Mapungubwe, Great Zimbabwe and the South East African Textile Tradition
During the mid 13th century, the earliest “complex” stratified culture appeared in southern Africa. In the Limpopo valley of what is now South Africa and Zimbabwe. Agro-pastoral eastern Bantu peoples created a string of settlements starting as early as the 4th century C.E. The increase in east African/Indian ocean trade in the 10th century contributed to a build-up of wealth. This is believed to have driven the development of the Mapungubwe/great Zimbabwe cultural complex. Elaborate dry stone architecture is one of the hallmarks of the various kingdoms associated with this civilization. Early sites are also known for elaborate pottery, and from at least the 10th century, the ancestors of the Mapungubwe peoples were refashioning and exporting imported glass beads. Sites associated with this culture also contain ceramic spindle whorls. This is the earliest evidence of cotton spinning and thus spun textile production in southern Africa, part of understudied, but once-vibrant tradition.

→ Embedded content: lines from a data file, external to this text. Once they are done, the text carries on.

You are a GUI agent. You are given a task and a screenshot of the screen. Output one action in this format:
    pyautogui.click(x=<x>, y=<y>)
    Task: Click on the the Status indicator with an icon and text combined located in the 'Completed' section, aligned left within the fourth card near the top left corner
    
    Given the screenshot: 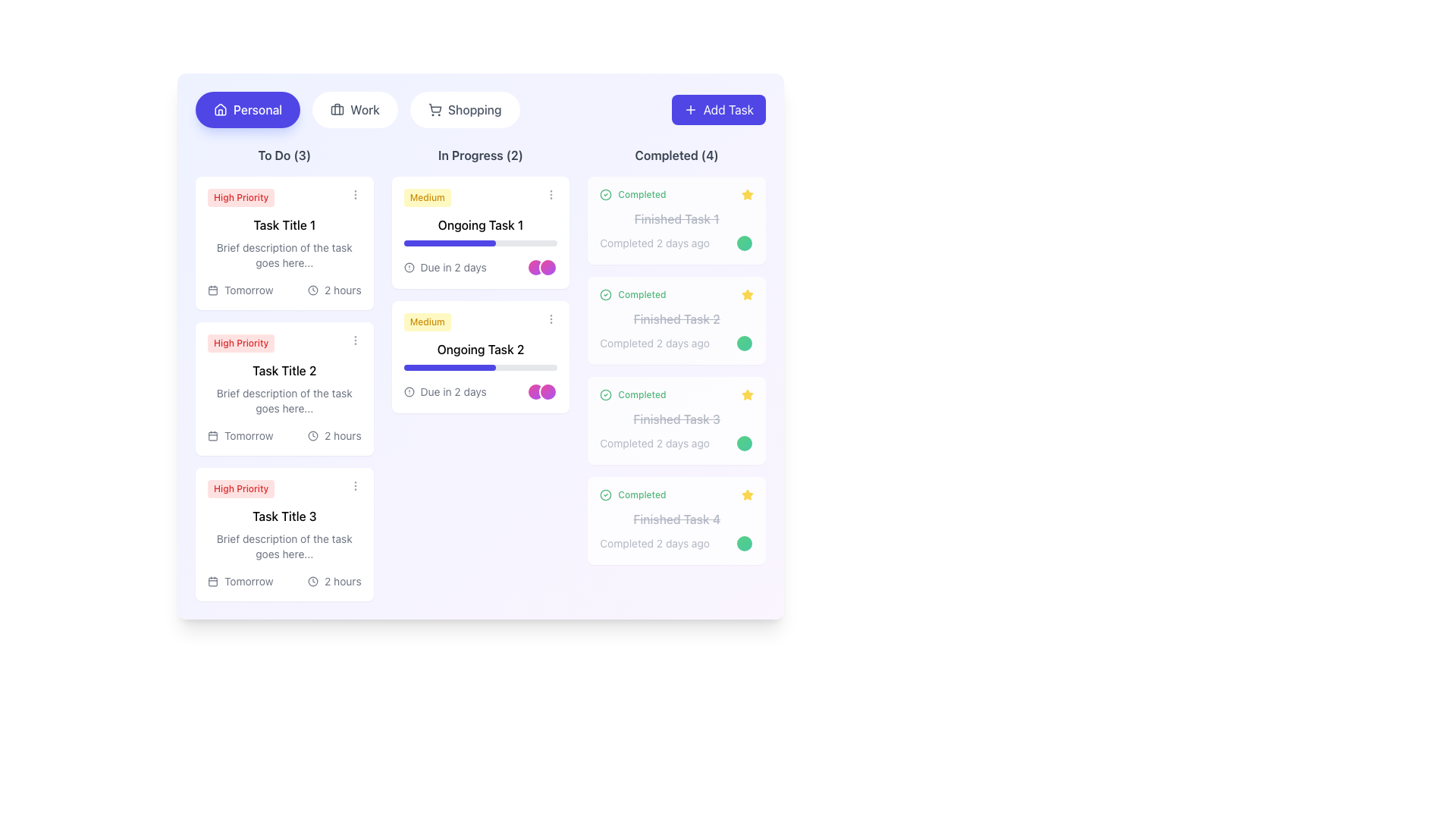 What is the action you would take?
    pyautogui.click(x=633, y=494)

It is suggested that weaving and cotton cultivation/spread into southeastern Africa from the Swahili coast. The single heddled ground loom used across the Zambezi and Limpopo river valley is often cited as having diffused into the region after being adapted from looms used by Bedouin women from the Middle east. However, it should be noted that wild cotton is common across this region. The earliest documented use of the single heddle ground loom is found in ancient Egypt around 5000 YBP, and the domestication of Cotton in Nubia may date back even further. Furthermore, although comparatively rare in Subsaharan Africa, single heddle ground looms are widely distributed across the continent. Although spindle whorls are telltale signs of textile production, they are not always made of stone, pottery, or other non-organic materials. Wooden spindle whorls are commonly used in many regions of Africa, including the Limpopo and Zambezi valleys. Whorls made of this and other biodegradable materials make it difficult to track the exact date of spun yarn production in tropical climates.